* [YOUR OBJECTIVE]: What is needed is a word-for-word restatement of all the entries.

* [DATA RECORDS]:

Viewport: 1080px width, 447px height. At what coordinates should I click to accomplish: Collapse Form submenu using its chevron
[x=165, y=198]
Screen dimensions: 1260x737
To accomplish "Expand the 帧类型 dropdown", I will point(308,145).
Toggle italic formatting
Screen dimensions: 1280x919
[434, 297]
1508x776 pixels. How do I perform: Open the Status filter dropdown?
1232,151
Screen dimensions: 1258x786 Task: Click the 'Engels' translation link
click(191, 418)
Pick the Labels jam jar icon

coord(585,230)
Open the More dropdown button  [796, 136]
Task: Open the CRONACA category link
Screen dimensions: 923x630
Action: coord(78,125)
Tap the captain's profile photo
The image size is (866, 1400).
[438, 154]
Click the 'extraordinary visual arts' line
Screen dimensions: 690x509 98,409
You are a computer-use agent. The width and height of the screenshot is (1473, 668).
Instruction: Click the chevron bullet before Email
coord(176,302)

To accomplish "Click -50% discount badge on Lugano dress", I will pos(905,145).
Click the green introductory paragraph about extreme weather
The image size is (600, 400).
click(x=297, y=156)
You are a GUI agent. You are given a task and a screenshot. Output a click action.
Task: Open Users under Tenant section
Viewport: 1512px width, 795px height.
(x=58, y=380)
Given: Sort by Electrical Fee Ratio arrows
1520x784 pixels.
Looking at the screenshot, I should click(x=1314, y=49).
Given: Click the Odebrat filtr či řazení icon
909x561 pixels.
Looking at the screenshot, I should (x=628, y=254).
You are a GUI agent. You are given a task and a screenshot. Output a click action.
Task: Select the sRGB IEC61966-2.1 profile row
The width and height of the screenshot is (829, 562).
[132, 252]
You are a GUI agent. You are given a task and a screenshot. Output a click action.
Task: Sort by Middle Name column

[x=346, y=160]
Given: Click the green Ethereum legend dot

* [EXPECTED OUTPUT]:
Viewport: 1080px width, 447px height. At what coordinates should I click to accomplish: Collapse Form submenu using its chevron
[x=165, y=198]
Screen dimensions: 1260x737
To accomplish "Expand the 帧类型 dropdown", I will point(308,145).
Toggle italic formatting
Screen dimensions: 1280x919
[434, 297]
1508x776 pixels. How do I perform: Open the Status filter dropdown?
1232,151
Screen dimensions: 1258x786 Task: Click the 'Engels' translation link
click(191, 418)
Pick the Labels jam jar icon

coord(585,230)
Open the More dropdown button  [796, 136]
Task: Open the CRONACA category link
Screen dimensions: 923x630
Action: coord(78,125)
Tap the captain's profile photo
The image size is (866, 1400).
[438, 154]
Click the 'extraordinary visual arts' line
Screen dimensions: 690x509 98,409
You are a computer-use agent. The width and height of the screenshot is (1473, 668).
Instruction: Click the chevron bullet before Email
coord(176,302)

To accomplish "Click -50% discount badge on Lugano dress", I will pos(905,145).
Click the green introductory paragraph about extreme weather
The image size is (600, 400).
click(x=297, y=156)
You are a GUI agent. You are given a task and a screenshot. Output a click action.
Task: Open Users under Tenant section
Viewport: 1512px width, 795px height.
(x=58, y=380)
Given: Sort by Electrical Fee Ratio arrows
1520x784 pixels.
Looking at the screenshot, I should click(x=1314, y=49).
Given: Click the Odebrat filtr či řazení icon
909x561 pixels.
Looking at the screenshot, I should (x=628, y=254).
You are a GUI agent. You are given a task and a screenshot. Output a click action.
Task: Select the sRGB IEC61966-2.1 profile row
The width and height of the screenshot is (829, 562).
[132, 252]
You are a GUI agent. You are given a task and a screenshot. Output a click action.
Task: Sort by Middle Name column

[x=346, y=160]
Given: Click the green Ethereum legend dot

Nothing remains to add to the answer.